Items from a data source:
§ §
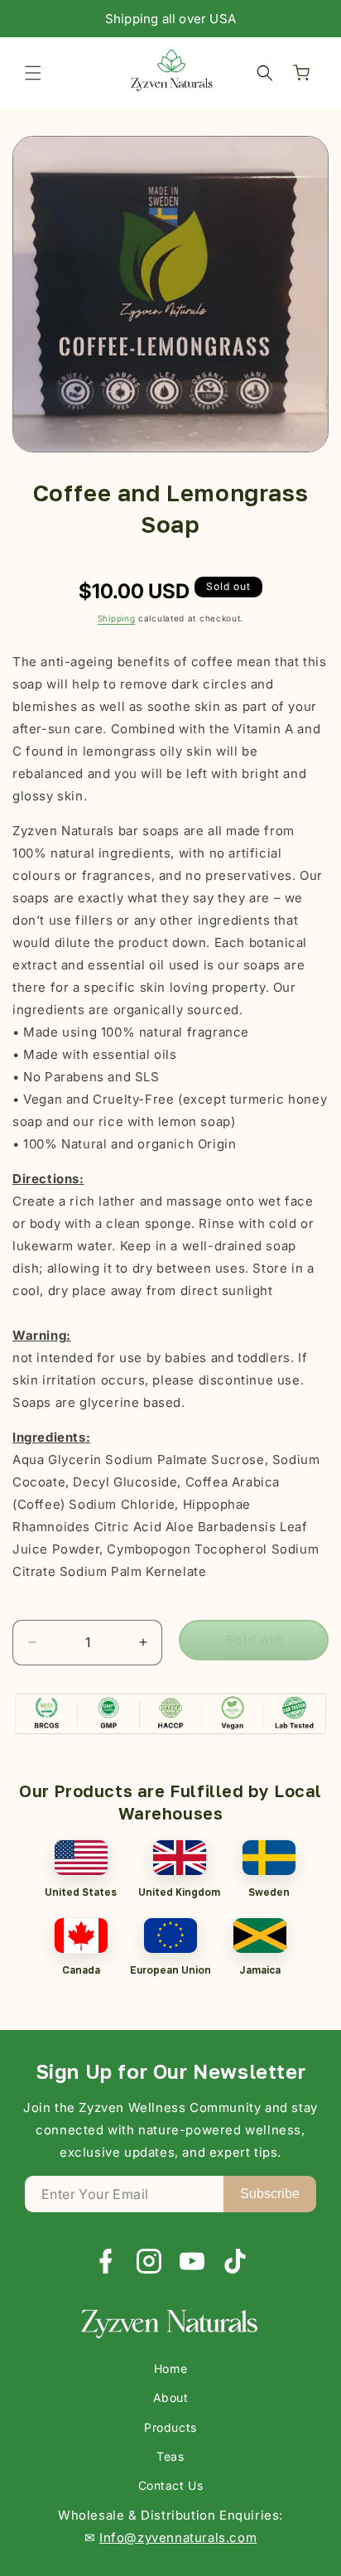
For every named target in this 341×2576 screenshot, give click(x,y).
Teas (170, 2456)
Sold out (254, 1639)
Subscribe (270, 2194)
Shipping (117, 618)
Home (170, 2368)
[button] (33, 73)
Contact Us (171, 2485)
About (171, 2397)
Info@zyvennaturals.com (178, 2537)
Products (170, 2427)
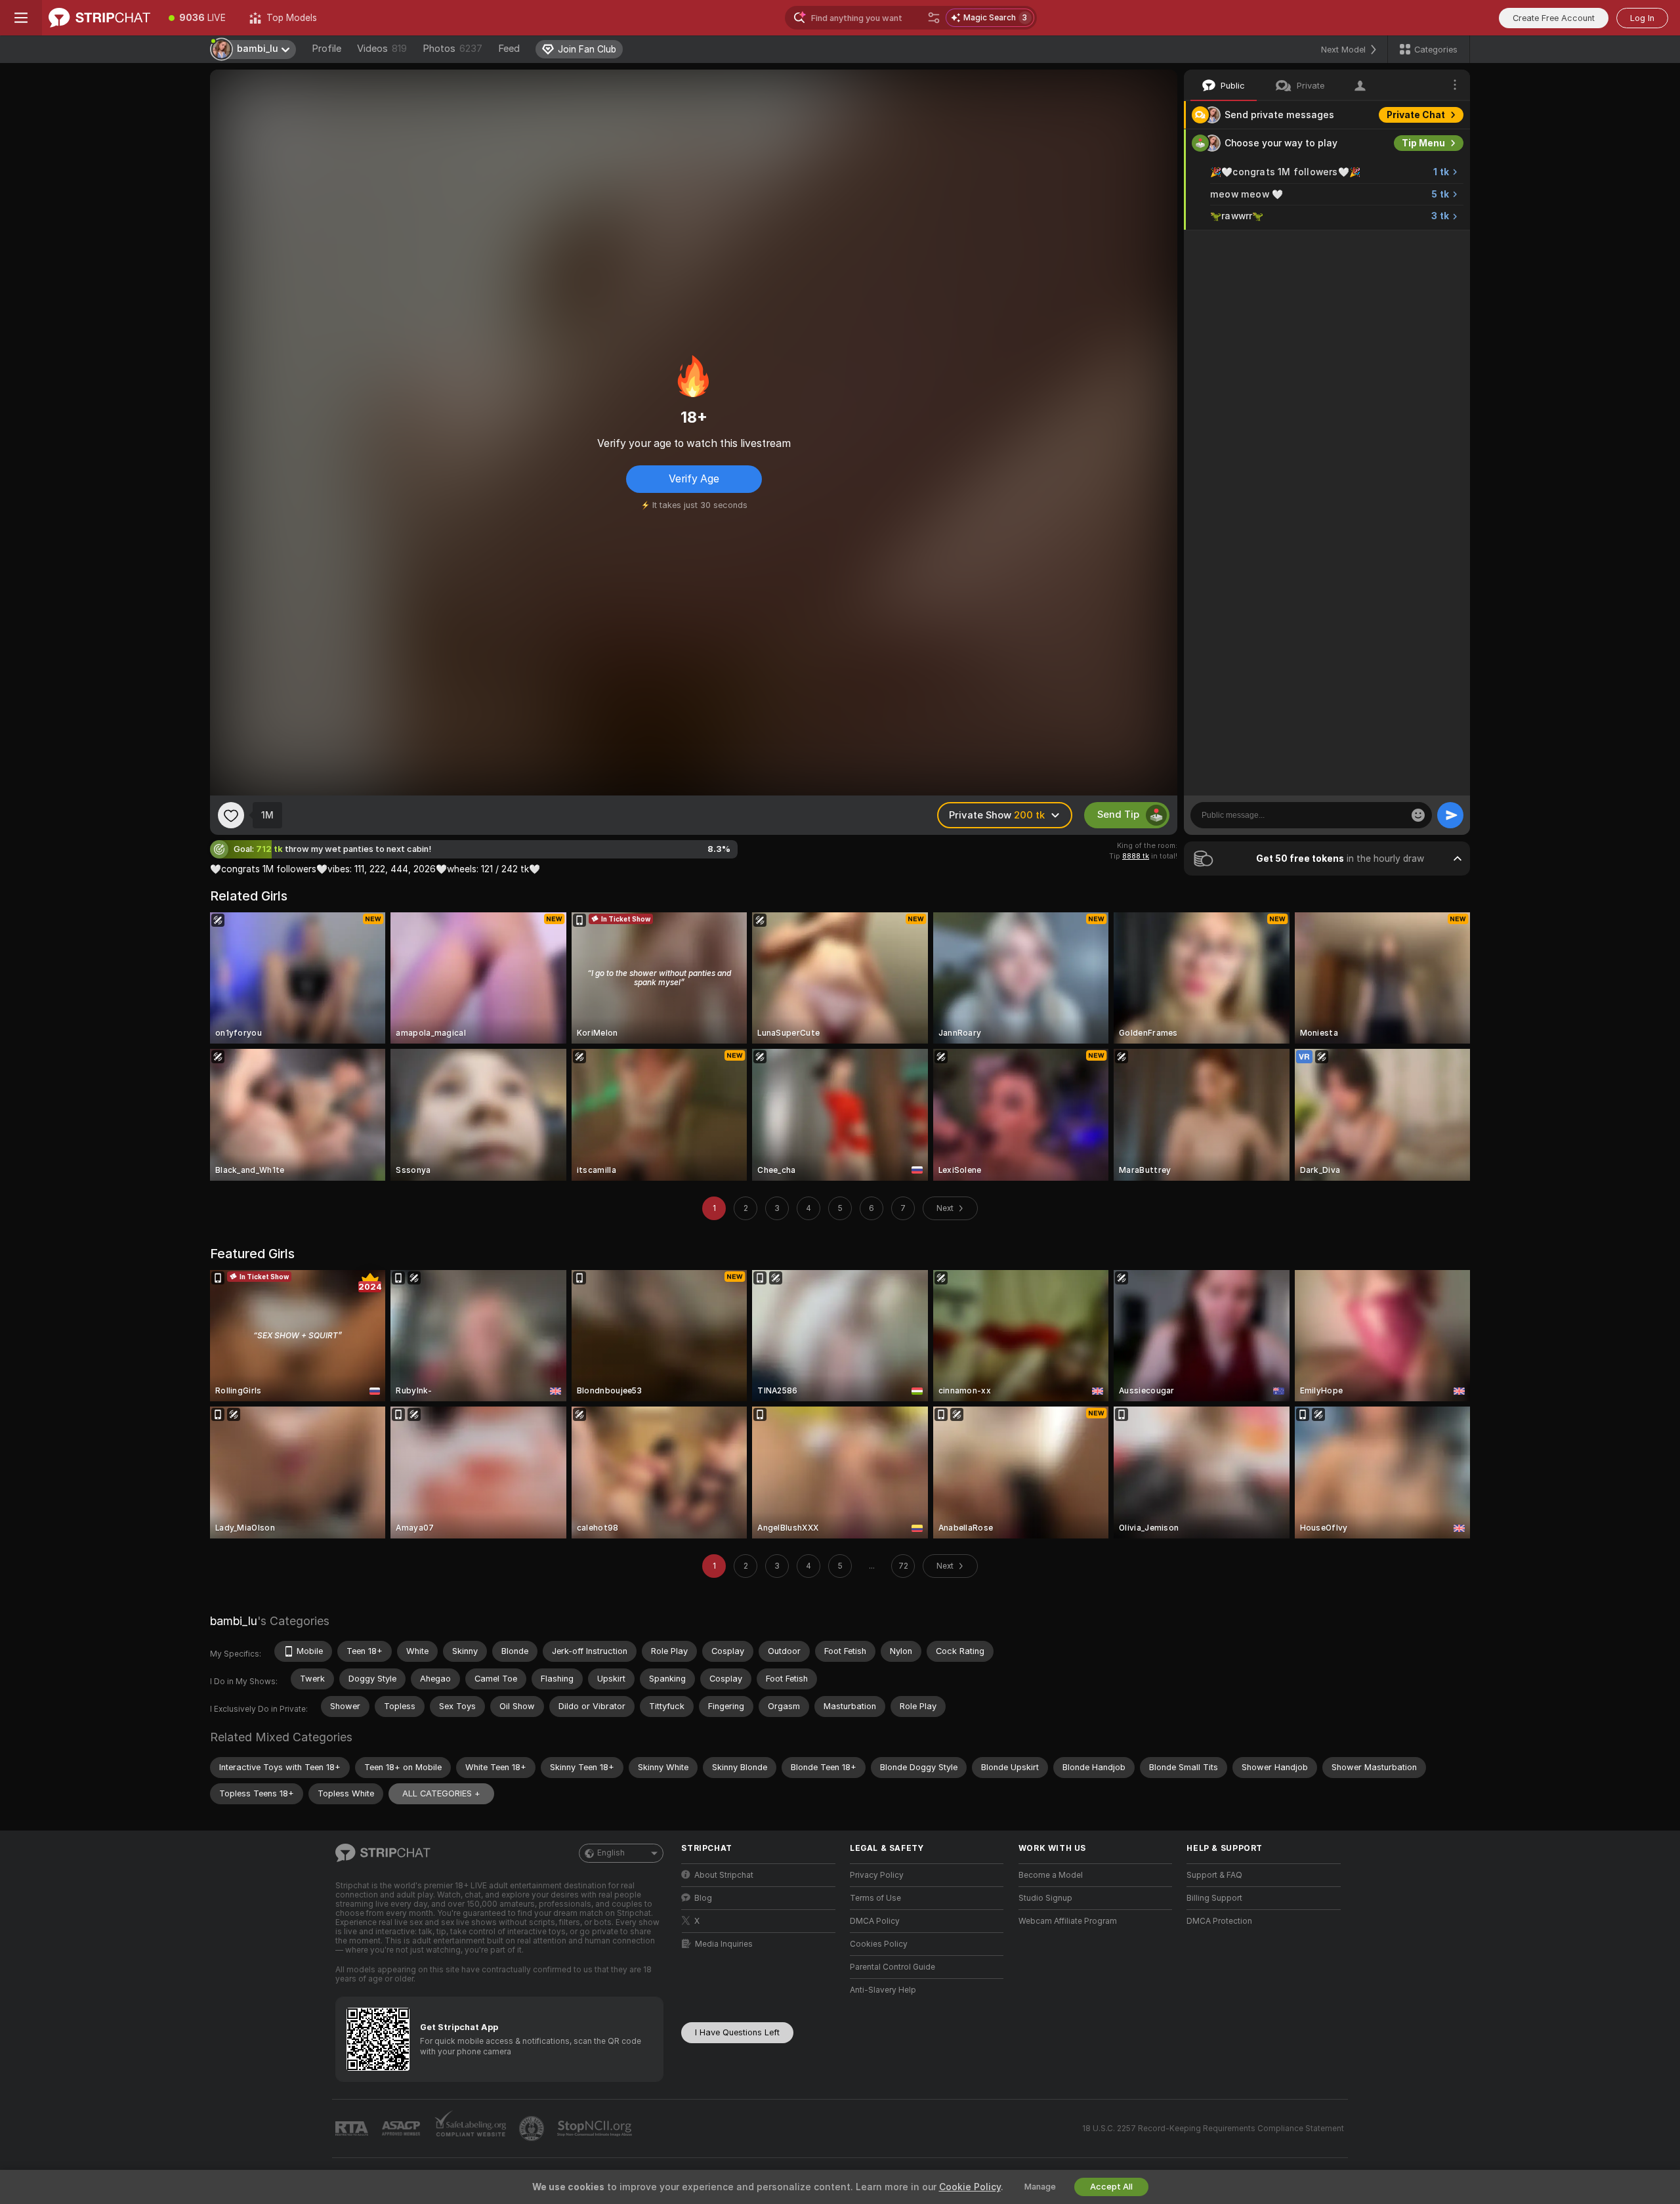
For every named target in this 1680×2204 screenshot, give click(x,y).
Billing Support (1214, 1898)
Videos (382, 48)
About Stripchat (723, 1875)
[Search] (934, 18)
§ §
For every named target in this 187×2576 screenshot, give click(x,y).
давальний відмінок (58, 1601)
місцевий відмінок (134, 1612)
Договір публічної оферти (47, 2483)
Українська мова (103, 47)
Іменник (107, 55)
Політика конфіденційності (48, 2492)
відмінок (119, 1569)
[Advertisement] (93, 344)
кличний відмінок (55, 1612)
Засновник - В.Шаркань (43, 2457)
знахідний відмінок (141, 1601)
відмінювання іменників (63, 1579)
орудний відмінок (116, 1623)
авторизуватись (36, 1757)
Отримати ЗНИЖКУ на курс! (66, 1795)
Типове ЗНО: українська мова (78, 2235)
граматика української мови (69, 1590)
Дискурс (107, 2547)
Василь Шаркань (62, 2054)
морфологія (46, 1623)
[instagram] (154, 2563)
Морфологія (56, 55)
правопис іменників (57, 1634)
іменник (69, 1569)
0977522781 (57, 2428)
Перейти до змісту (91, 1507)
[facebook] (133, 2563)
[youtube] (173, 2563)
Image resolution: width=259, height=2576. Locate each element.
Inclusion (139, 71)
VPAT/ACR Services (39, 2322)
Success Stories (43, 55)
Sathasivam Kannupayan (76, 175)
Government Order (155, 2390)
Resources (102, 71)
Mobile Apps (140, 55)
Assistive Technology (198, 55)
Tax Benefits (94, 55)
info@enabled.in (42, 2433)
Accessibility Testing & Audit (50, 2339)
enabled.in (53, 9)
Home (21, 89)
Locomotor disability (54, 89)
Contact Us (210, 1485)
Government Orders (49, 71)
§ §
**Exercise aim:** Using the entries above, give back exactly the line containing "Government Order (155, 2390)", the line containing "Government Orders (49, 71)", and every line between them, and nothing else.

**Answer section:**
Government Order (155, 2390)
Resources (102, 71)
Mobile Apps (140, 55)
Assistive Technology (198, 55)
Tax Benefits (94, 55)
info@enabled.in (42, 2433)
Accessibility Testing & Audit (50, 2339)
enabled.in (53, 9)
Home (21, 89)
Locomotor disability (54, 89)
Contact Us (210, 1485)
Government Orders (49, 71)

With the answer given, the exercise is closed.